[
https://issues.apache.org/jira/browse/CASSANDRA-4803?page=com.atlassian.jira.plugin.system.issuetabpanels:comment-tabpanel&focusedCommentId=13499404#comment-13499404
]
Jonathan Ellis commented on CASSANDRA-4803:
-------------------------------------------
bq. what about virtual nodes in 1.2? Do we insist that split may not span more
than one contiguous token range?
That's kind of orthogonal to wrapping ranges per se -- you'll still only have a
single [virtual] node whose range wraps. So vnodes won't make that worse.
Moreover, you're still going to need two scans at the disk level since a
wrapping range won't be contiguous there. (Currently wrapping ranges are split
by StorageProxy.getRestrictedRanges but this may change for CASSANDRA-4858.)
Doing an extra Thrift or CQL query is negligible overhead compared to the
actual scan.
Finally, getRestrictedRanges *will* split it up into scan-per-vnode which I
agree is something we should fix but I don't think this patch does it. As an
optimization I don't think it's something we should block 1.2.0 for.

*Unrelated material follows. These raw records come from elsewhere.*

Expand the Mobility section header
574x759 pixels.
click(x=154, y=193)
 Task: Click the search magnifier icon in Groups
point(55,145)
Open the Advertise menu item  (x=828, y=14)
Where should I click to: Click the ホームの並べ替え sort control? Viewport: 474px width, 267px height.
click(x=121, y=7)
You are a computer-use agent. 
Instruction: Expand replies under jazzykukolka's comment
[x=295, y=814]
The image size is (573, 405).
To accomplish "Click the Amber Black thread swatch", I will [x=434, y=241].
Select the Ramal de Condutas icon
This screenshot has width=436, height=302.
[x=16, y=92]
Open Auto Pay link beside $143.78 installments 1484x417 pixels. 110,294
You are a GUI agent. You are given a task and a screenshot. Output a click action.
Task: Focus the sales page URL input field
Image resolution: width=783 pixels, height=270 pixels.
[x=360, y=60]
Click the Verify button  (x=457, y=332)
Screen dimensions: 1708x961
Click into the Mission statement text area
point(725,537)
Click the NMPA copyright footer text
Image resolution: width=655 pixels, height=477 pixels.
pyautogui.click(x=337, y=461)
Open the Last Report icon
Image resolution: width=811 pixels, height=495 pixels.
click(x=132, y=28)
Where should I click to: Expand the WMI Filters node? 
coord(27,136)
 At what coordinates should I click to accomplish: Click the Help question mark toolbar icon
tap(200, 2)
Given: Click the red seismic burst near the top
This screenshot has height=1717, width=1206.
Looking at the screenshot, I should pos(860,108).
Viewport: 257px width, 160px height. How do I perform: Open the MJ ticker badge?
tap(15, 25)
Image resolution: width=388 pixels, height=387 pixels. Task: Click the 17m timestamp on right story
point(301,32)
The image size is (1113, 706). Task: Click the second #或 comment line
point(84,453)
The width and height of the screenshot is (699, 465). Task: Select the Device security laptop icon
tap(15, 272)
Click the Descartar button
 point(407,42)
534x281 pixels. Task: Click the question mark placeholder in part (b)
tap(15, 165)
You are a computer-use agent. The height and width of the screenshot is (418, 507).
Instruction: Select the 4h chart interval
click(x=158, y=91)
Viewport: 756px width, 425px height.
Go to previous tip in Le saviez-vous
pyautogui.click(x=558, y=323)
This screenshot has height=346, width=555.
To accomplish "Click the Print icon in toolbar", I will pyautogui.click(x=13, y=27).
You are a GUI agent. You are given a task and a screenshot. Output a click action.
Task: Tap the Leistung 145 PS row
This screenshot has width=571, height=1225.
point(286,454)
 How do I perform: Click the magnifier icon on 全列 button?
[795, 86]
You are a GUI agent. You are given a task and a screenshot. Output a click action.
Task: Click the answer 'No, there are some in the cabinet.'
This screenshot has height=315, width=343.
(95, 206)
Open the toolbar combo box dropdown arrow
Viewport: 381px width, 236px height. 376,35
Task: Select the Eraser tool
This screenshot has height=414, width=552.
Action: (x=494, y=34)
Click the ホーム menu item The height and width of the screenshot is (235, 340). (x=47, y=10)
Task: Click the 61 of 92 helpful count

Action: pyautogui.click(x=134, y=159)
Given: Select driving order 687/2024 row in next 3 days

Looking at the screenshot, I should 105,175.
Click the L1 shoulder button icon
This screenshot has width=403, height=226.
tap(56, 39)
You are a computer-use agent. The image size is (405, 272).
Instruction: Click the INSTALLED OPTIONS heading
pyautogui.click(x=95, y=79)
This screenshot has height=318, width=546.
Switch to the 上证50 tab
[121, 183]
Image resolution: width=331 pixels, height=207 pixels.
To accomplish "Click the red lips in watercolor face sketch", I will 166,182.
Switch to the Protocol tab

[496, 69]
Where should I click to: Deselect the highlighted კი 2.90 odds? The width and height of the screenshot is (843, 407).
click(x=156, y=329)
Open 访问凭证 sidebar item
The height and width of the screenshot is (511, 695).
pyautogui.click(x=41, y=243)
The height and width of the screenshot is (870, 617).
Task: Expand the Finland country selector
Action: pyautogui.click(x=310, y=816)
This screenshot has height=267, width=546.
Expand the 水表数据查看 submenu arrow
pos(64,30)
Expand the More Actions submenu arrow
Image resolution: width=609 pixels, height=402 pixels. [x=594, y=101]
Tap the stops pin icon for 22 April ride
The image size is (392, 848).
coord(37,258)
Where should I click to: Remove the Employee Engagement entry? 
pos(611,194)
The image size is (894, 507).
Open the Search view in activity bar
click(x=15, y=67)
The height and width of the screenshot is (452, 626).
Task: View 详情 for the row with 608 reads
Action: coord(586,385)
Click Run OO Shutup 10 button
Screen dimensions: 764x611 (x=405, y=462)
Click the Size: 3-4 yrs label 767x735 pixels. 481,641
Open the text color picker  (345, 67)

Should we
split this into a separate ticket?
> CFRR wide row iterators improvements
> ------------------------------------
>
> Key: CASSANDRA-4803
> URL: https://issues.apache.org/jira/browse/CASSANDRA-4803
> Project: Cassandra
> Issue Type: Bug
> Components: Hadoop
> Affects Versions: 1.1.0
> Reporter: Piotr Kołaczkowski
> Assignee: Piotr Kołaczkowski
> Fix For: 1.1.7
>
> Attachments:
> 0004-Better-token-range-wrap-around-handling-in-CFIF-CFRR.patch,
> 0006-Code-cleanup-refactoring-in-CFRR.-Fixed-bug-with-mis.patch,
> 0007-Fallback-to-describe_splits-in-case-describe_splits_.patch
>
>
> {code}
> public float getProgress()
> {
> // TODO this is totally broken for wide rows
> // the progress is likely to be reported slightly off the actual but
> close enough
> float progress = ((float) iter.rowsRead() / totalRowCount);
> return progress > 1.0F ? 1.0F : progress;
> }
> {code}
> The problem is iter.rowsRead() does not return the number of rows read from
> the wide row iterator, but returns number of *columns* (every row is counted
> multiple times).
--
This message is automatically generated by JIRA.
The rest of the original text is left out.